- _EXERCISE_
The line containing "Screen dimensions: 764x685" and every line after it, through the end of the records below, are to be reproduced exactly, with the pictures left out.

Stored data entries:
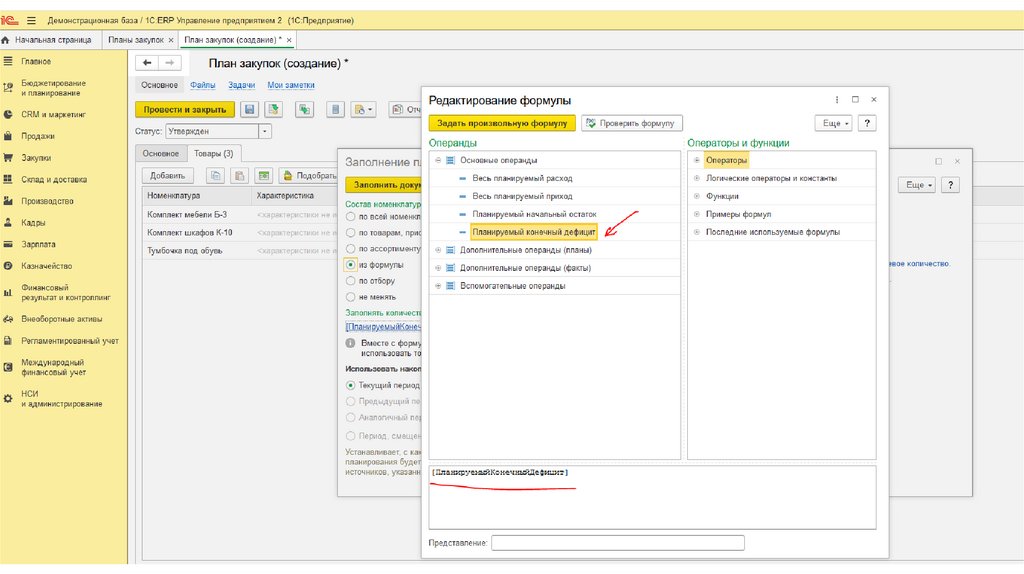1024x574 pixels.
Task: Select the 'из формулы' radio option
Action: (350, 265)
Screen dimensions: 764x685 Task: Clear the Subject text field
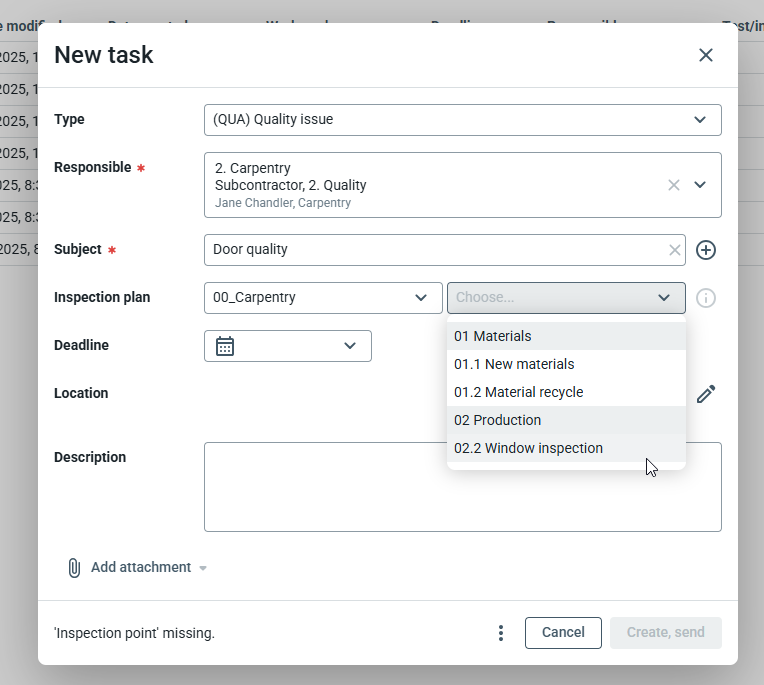(x=675, y=250)
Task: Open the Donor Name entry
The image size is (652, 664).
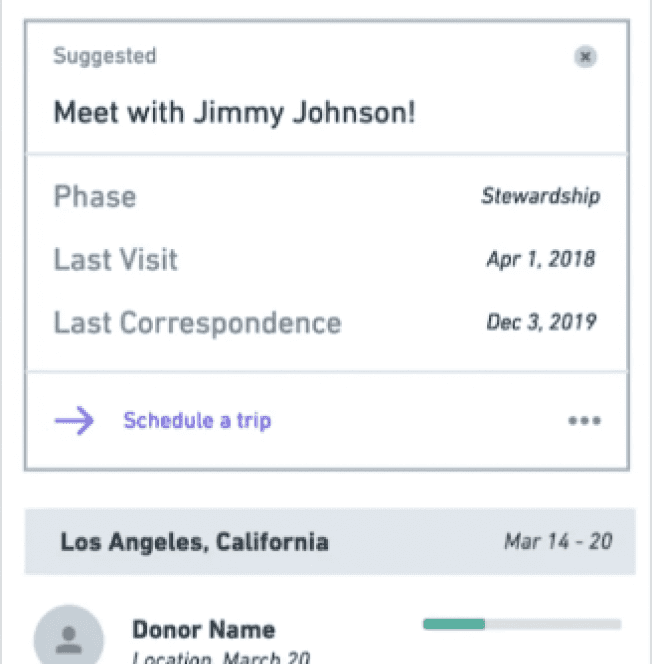Action: click(204, 630)
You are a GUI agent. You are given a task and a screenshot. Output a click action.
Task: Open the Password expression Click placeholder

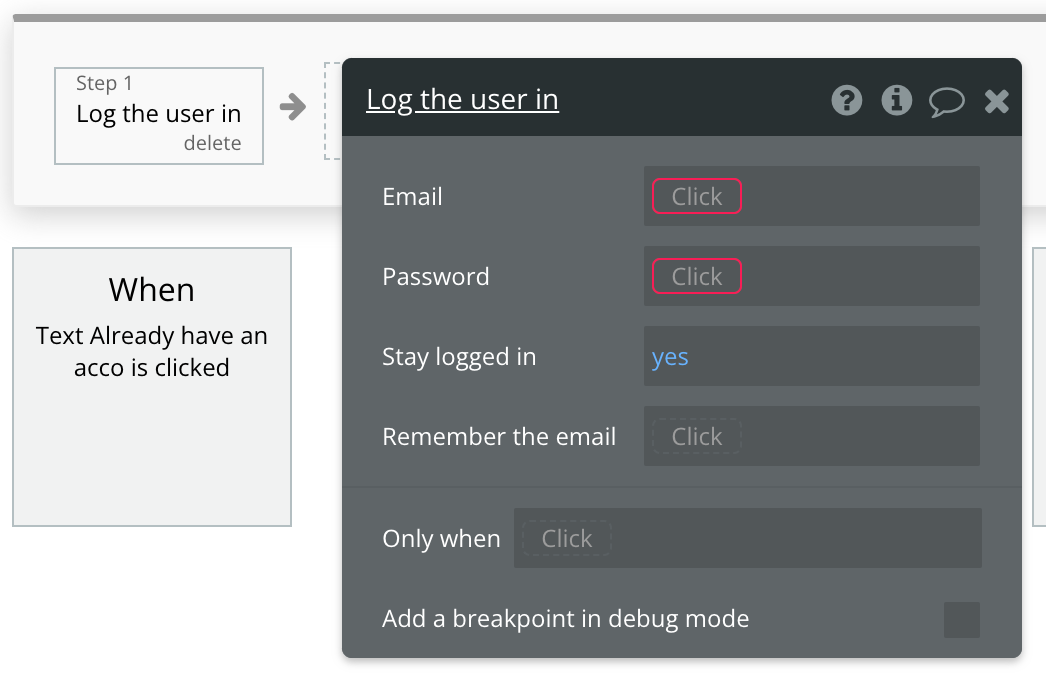[696, 276]
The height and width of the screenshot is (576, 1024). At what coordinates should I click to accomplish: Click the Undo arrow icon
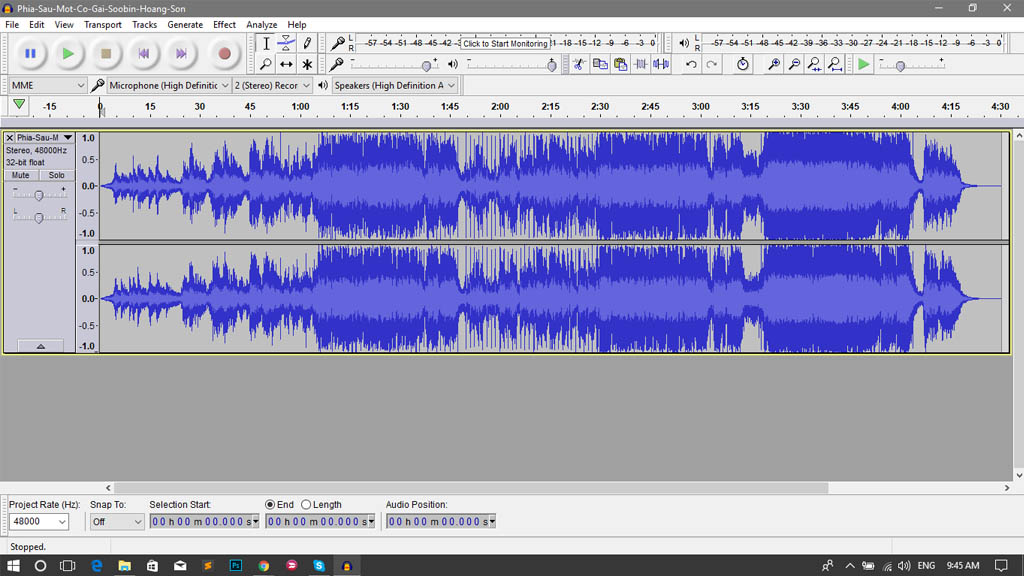691,64
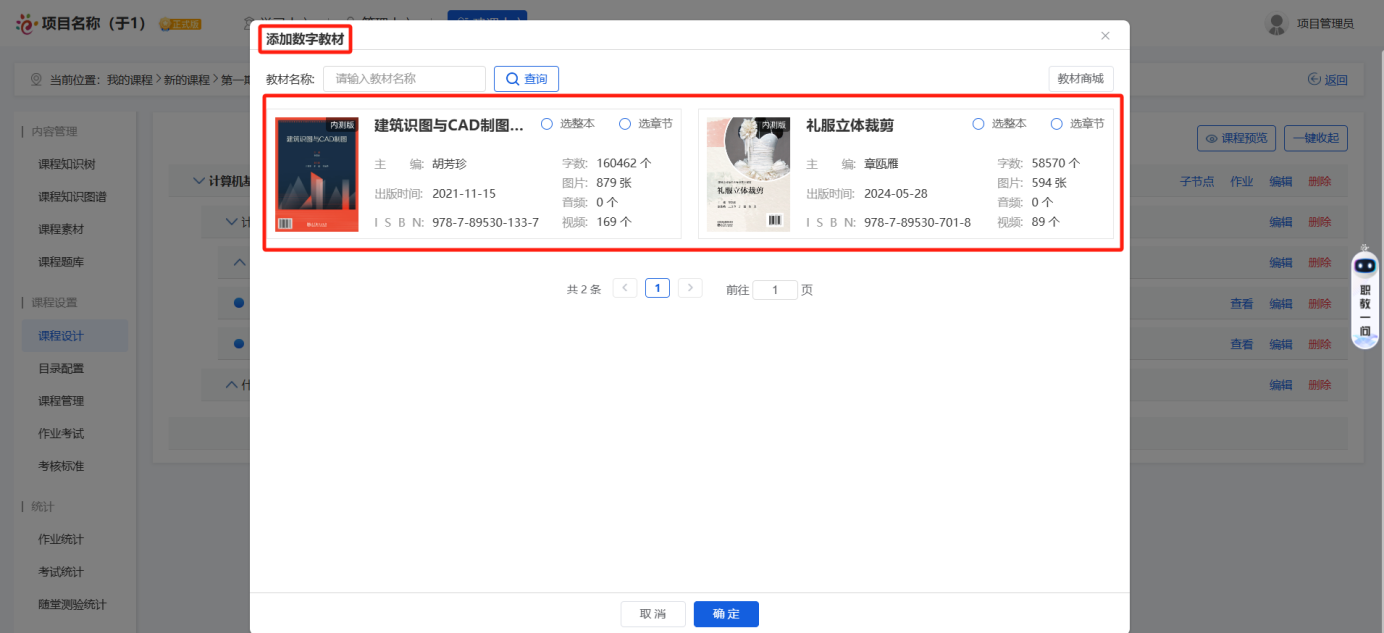1384x633 pixels.
Task: Click the next page arrow in pagination
Action: pyautogui.click(x=688, y=287)
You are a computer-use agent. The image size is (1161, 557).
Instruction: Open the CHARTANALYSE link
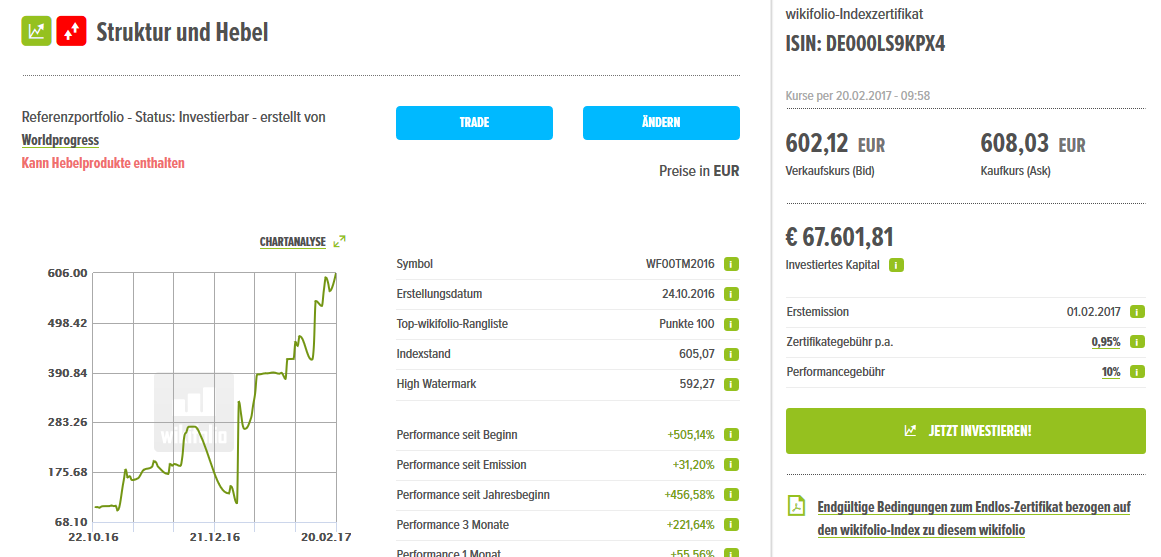tap(293, 242)
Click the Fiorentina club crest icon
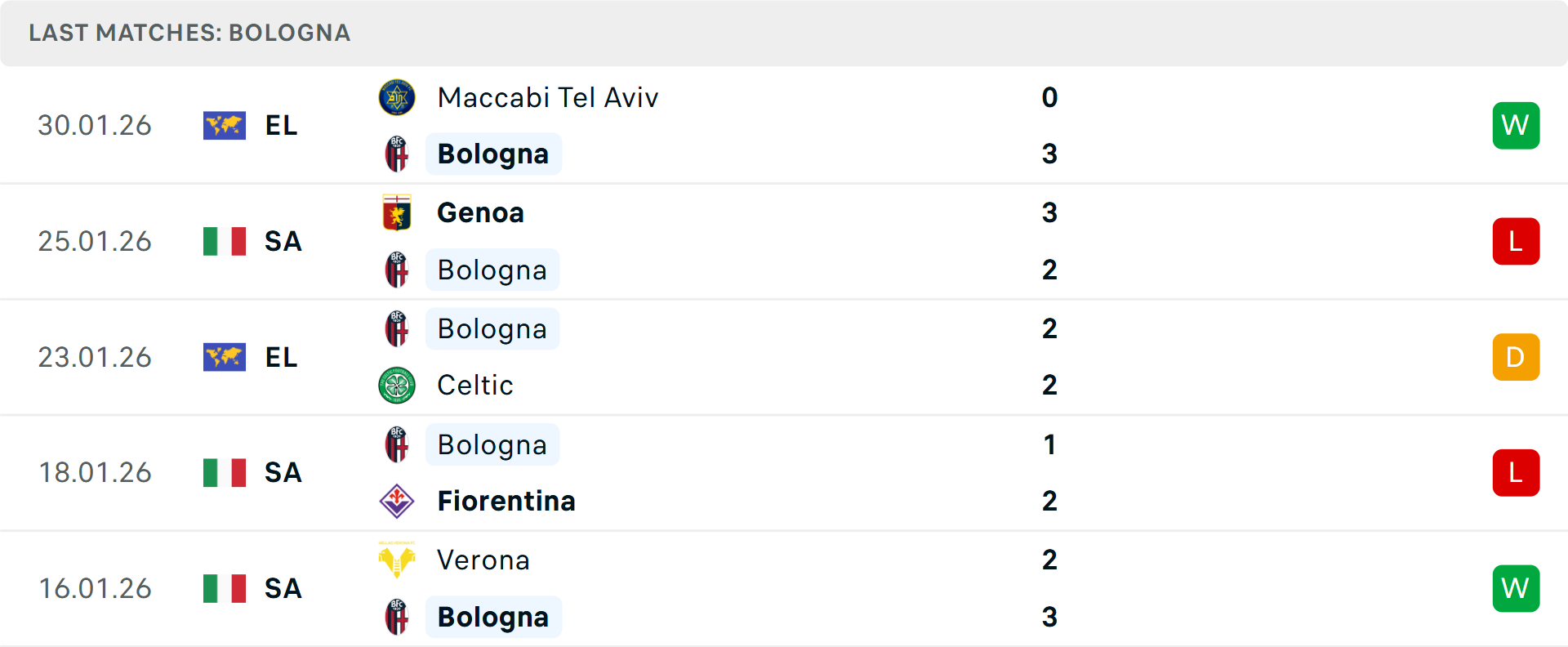The height and width of the screenshot is (647, 1568). pos(397,501)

- _ANSWER FOR THIS EXERCISE_
Screen dimensions: 764x685 Task: Clear the Subject text field
(x=675, y=250)
Task: Open the Donor Name entry
The image size is (652, 664).
Action: click(204, 630)
You are a GUI agent. You are given a task and a screenshot. Output a click action.
Task: Open the Password expression Click placeholder

[696, 276]
The height and width of the screenshot is (576, 1024). At what coordinates should I click to accomplish: Click the Undo arrow icon
691,64
1384x633 pixels.
Task: Click the next page arrow in pagination
Action: pyautogui.click(x=688, y=287)
You are a computer-use agent. The image size is (1161, 557).
Instruction: Open the CHARTANALYSE link
tap(293, 242)
Click the Fiorentina club crest icon
The height and width of the screenshot is (647, 1568). pos(397,501)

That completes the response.